Print the lines between the one containing "Given: Click the Jotform logo icon" and the one containing "Screen dimensions: 486x153 354,8", inclusive, exactly as they appear. Leave the pictures out of your answer.

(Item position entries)
>>>

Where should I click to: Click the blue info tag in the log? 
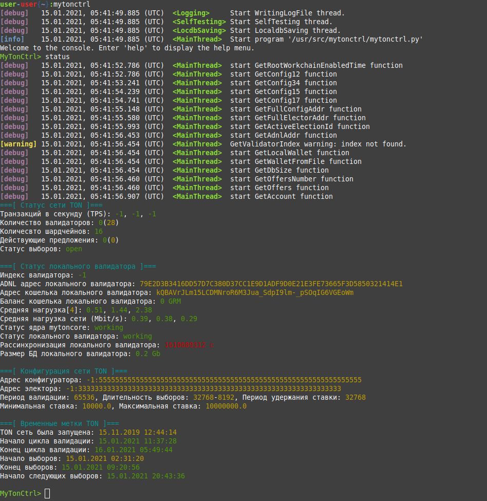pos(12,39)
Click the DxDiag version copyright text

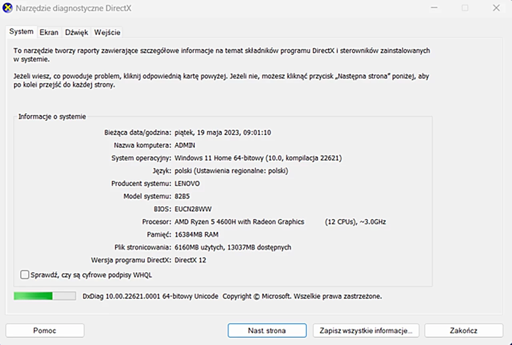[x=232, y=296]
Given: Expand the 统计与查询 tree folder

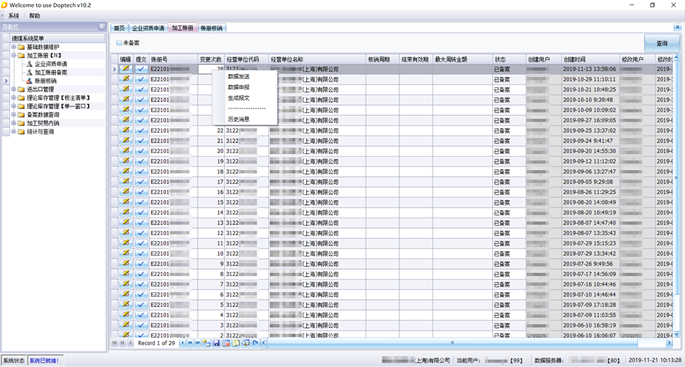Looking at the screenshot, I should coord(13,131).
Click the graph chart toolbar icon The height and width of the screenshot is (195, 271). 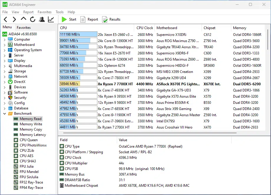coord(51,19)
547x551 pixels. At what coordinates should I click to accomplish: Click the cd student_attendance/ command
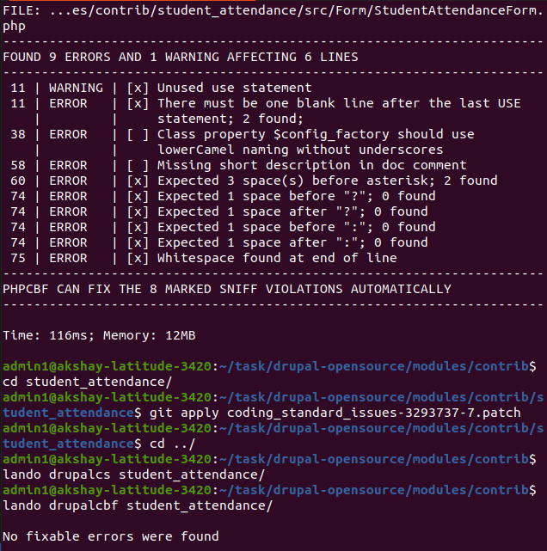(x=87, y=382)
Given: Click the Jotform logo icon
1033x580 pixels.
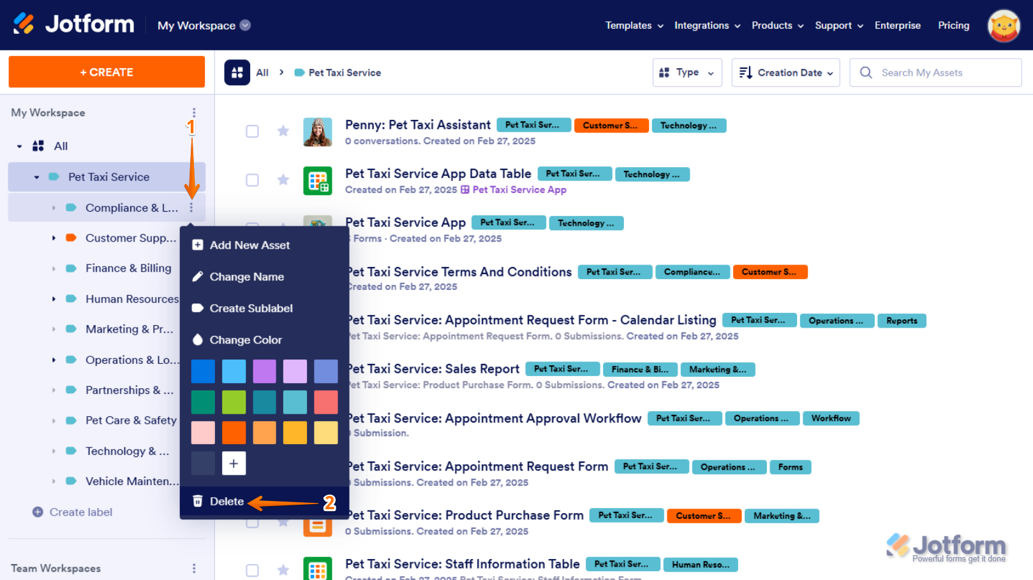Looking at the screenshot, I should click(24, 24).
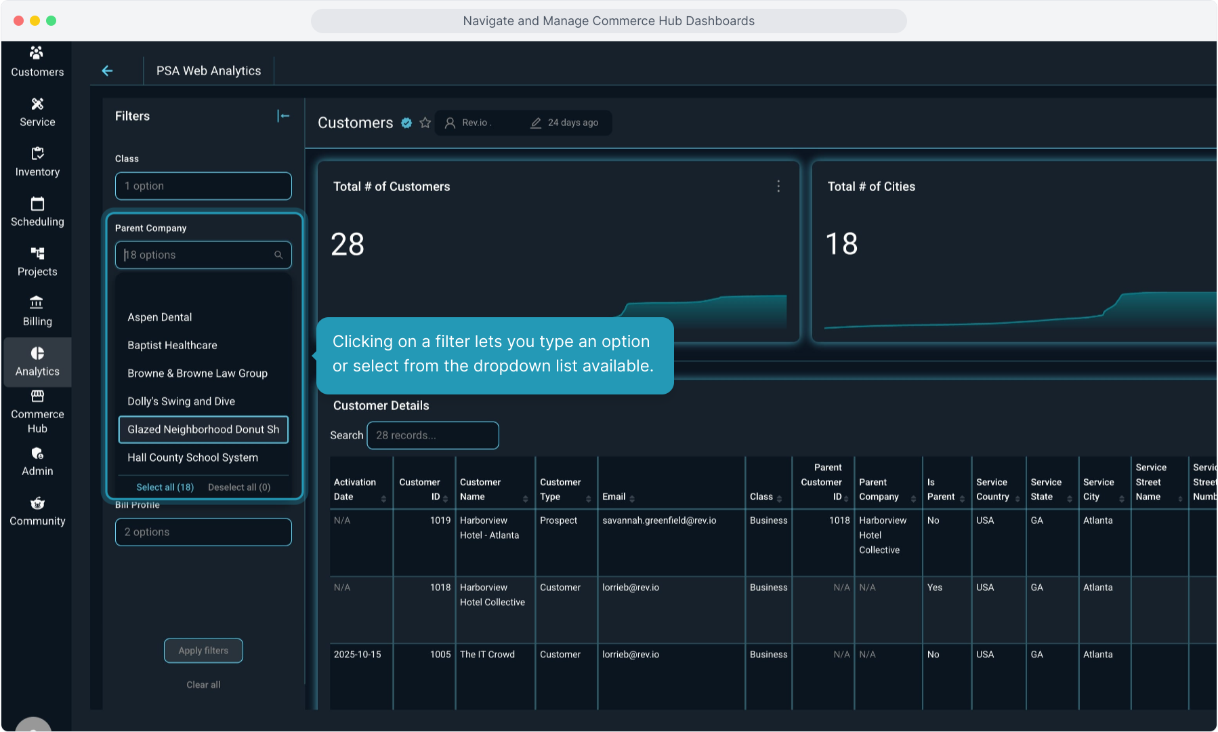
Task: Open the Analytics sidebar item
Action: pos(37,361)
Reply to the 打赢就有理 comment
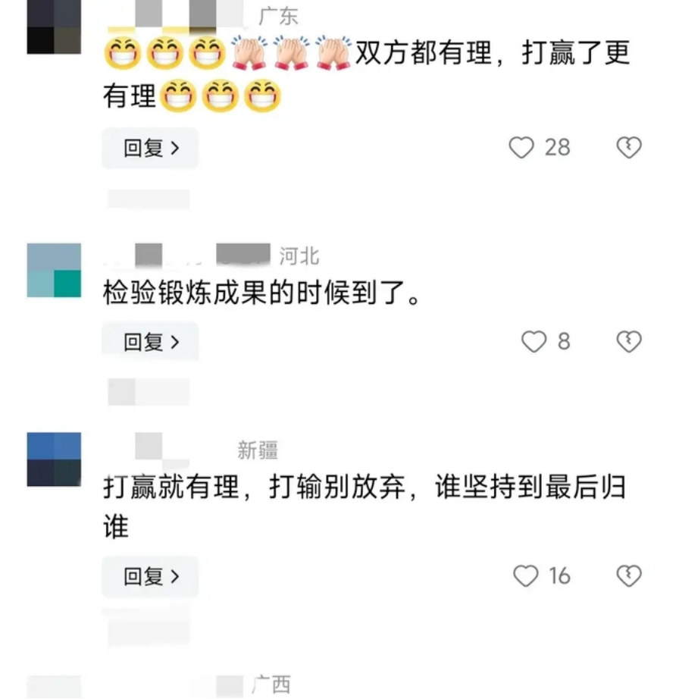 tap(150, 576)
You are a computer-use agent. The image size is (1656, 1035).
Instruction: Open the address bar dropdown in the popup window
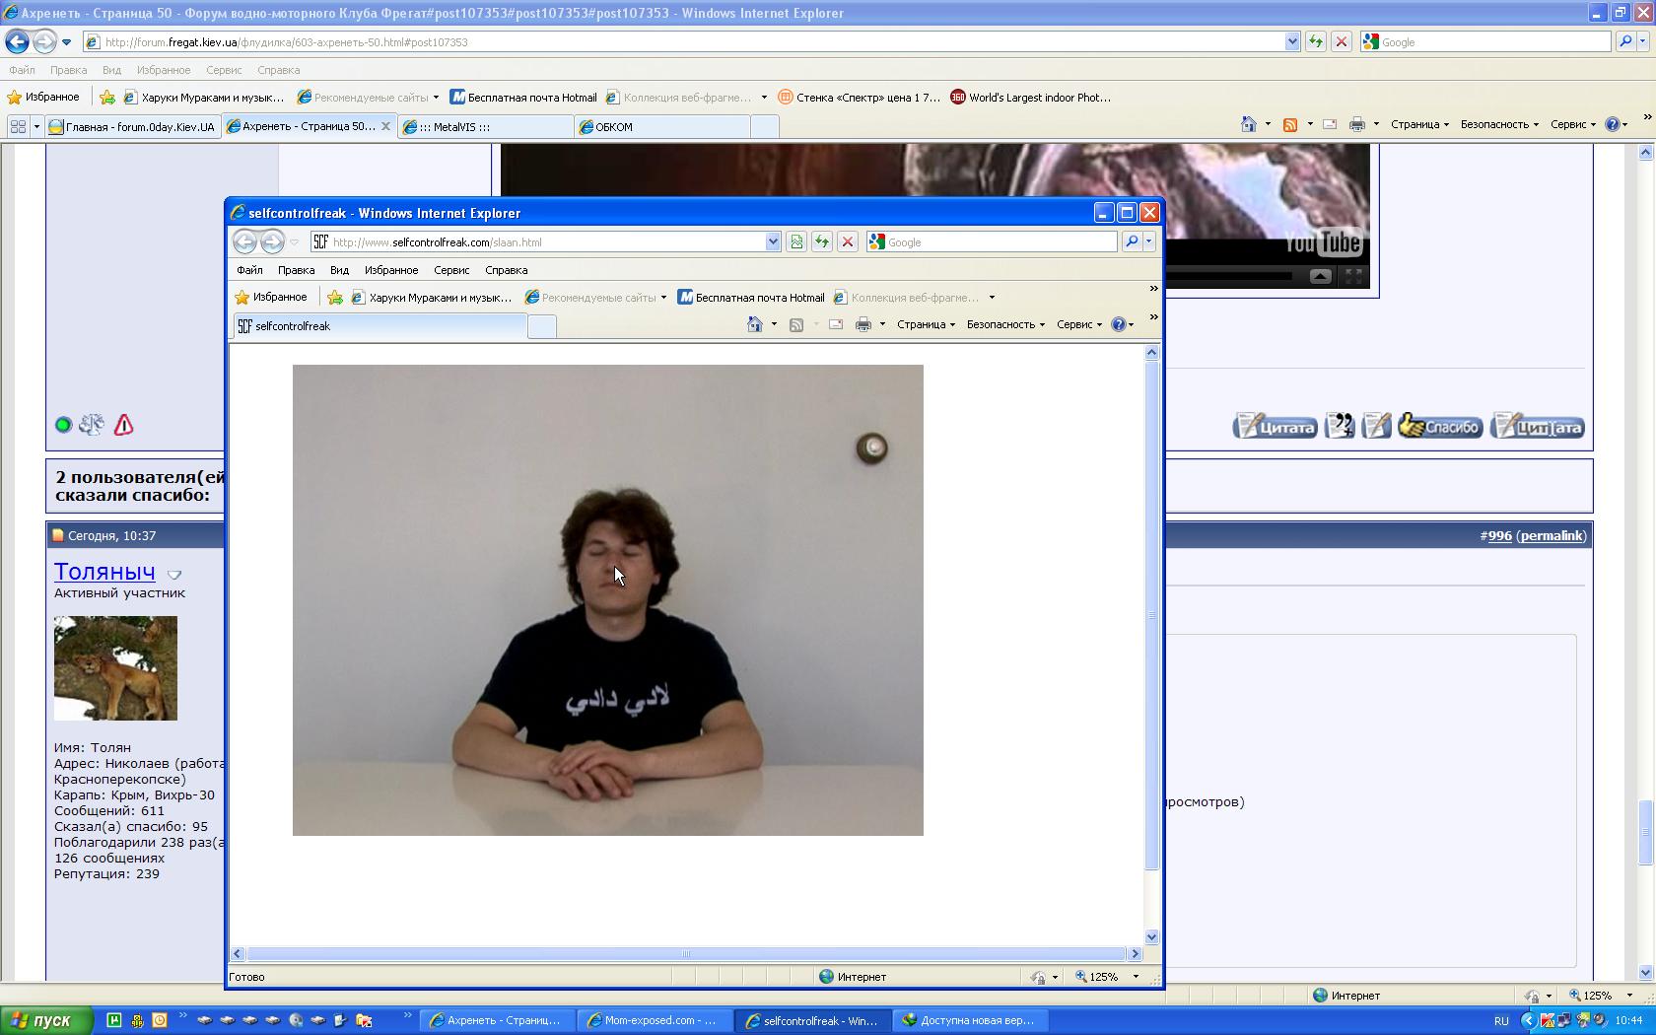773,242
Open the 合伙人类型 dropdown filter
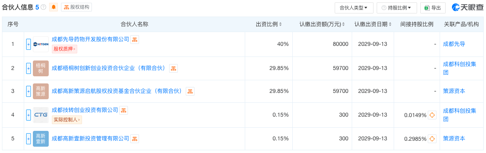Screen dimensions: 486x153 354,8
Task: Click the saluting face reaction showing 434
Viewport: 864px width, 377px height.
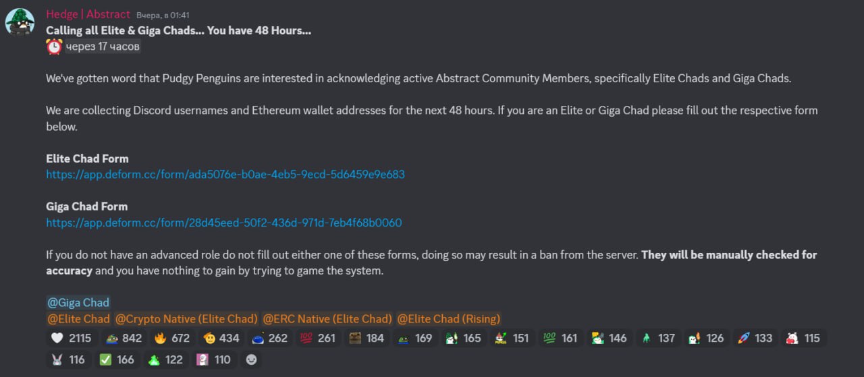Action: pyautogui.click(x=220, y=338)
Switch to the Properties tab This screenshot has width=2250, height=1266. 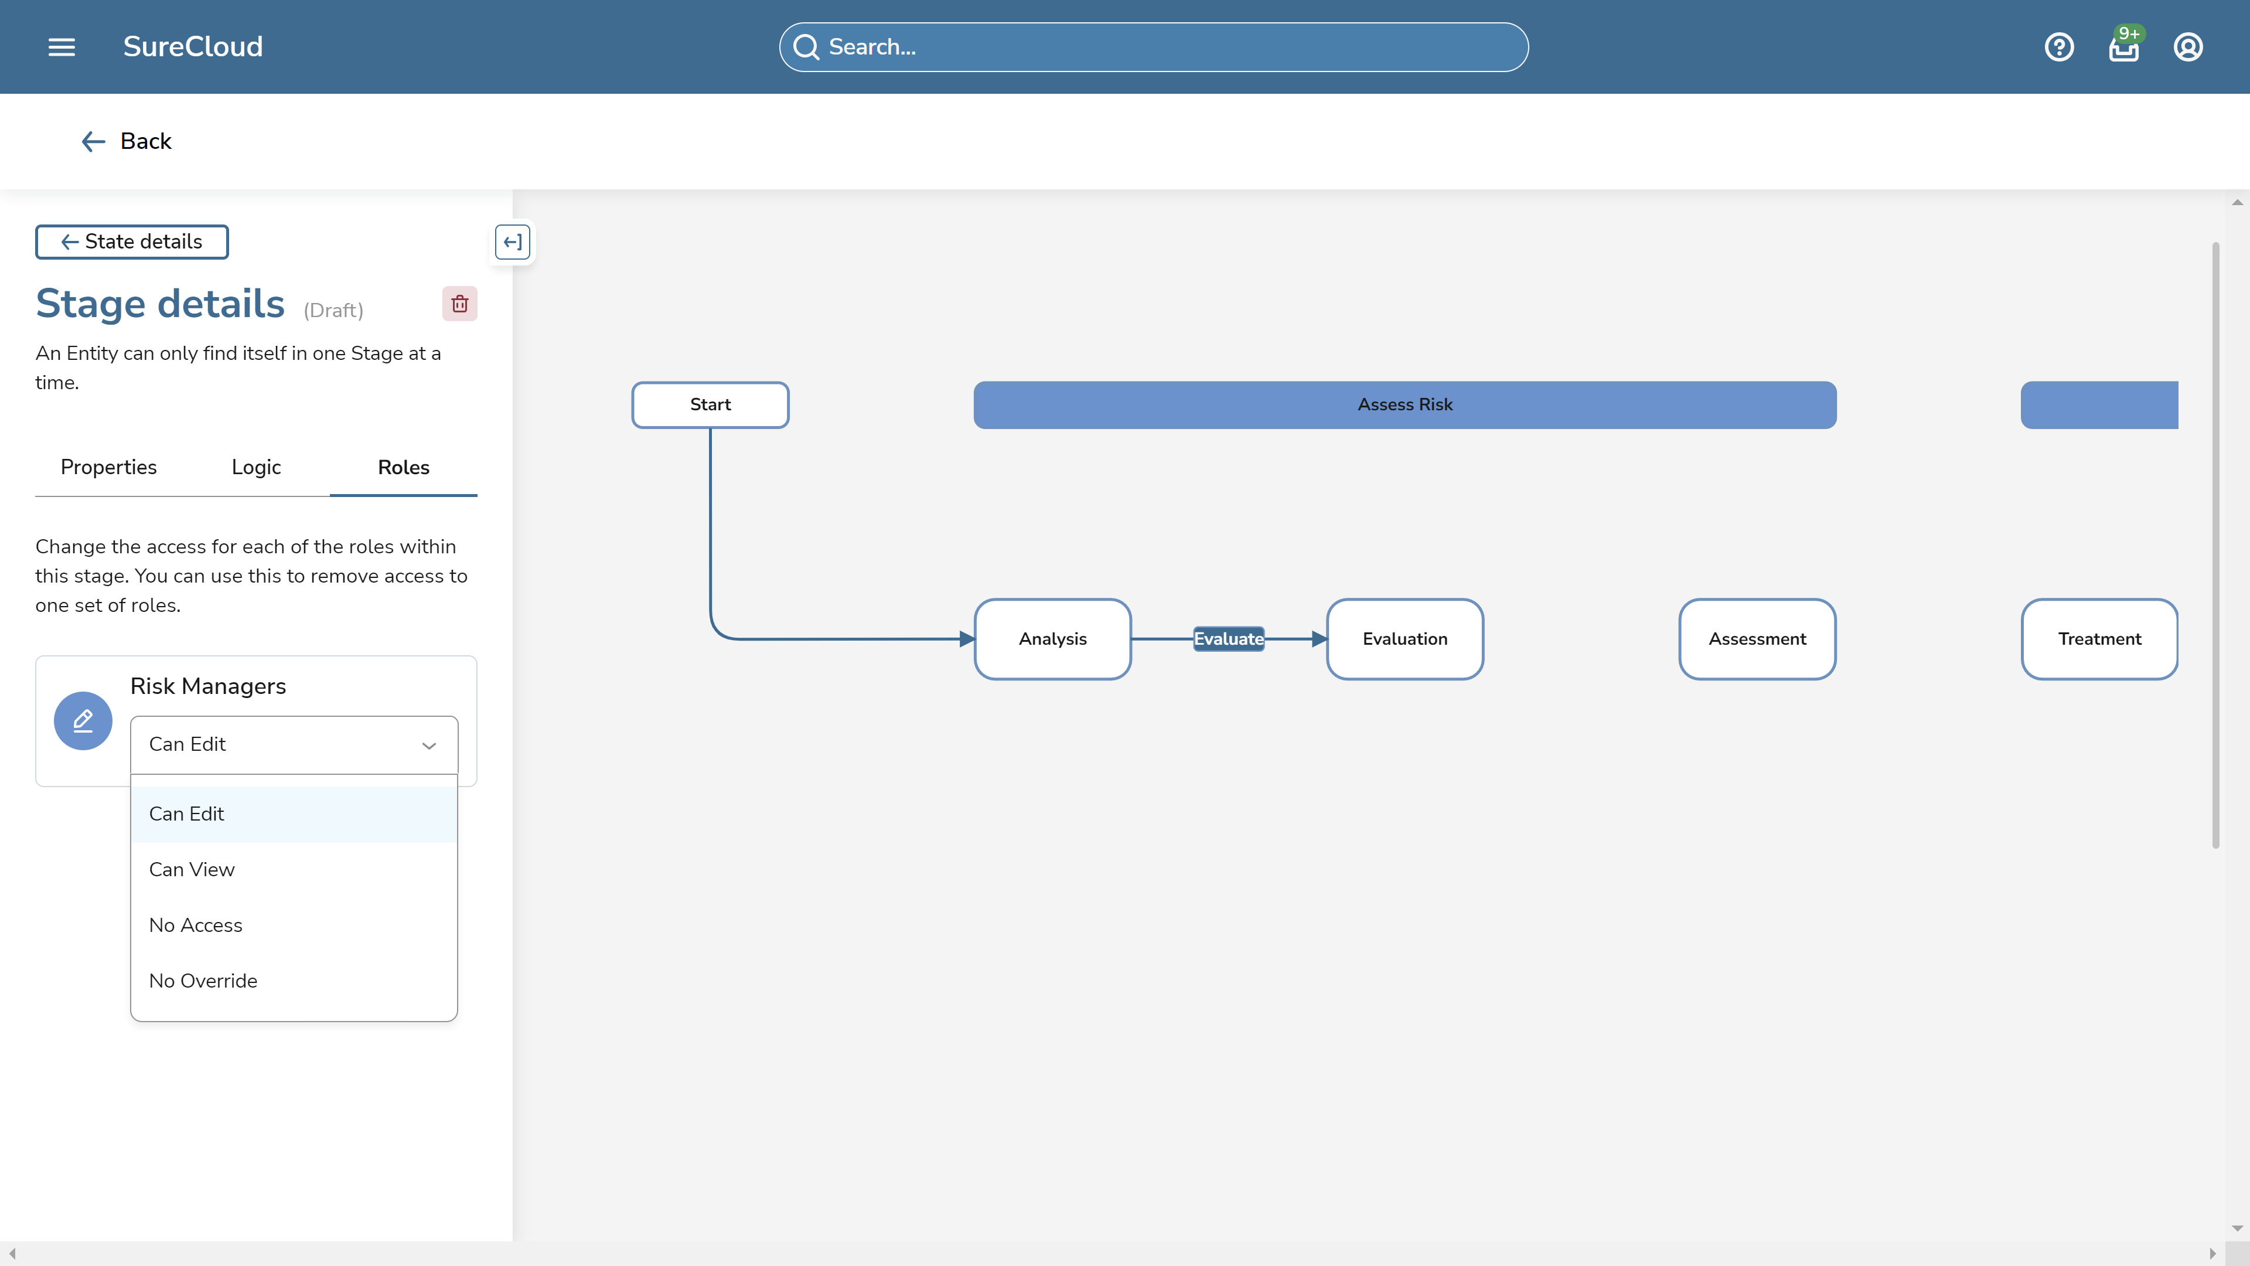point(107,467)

<<<

THE RESPONSE:
Given: Click the Jotform logo icon
1033x580 pixels.
Looking at the screenshot, I should click(24, 24).
Task: Open the Analytics sidebar item
Action: pos(37,361)
Reply to the 打赢就有理 comment
 tap(150, 576)
You are a computer-use agent. The image size is (1656, 1035).
Instruction: Open the address bar dropdown in the popup window
773,242
Open the 合伙人类型 dropdown filter
Screen dimensions: 486x153 354,8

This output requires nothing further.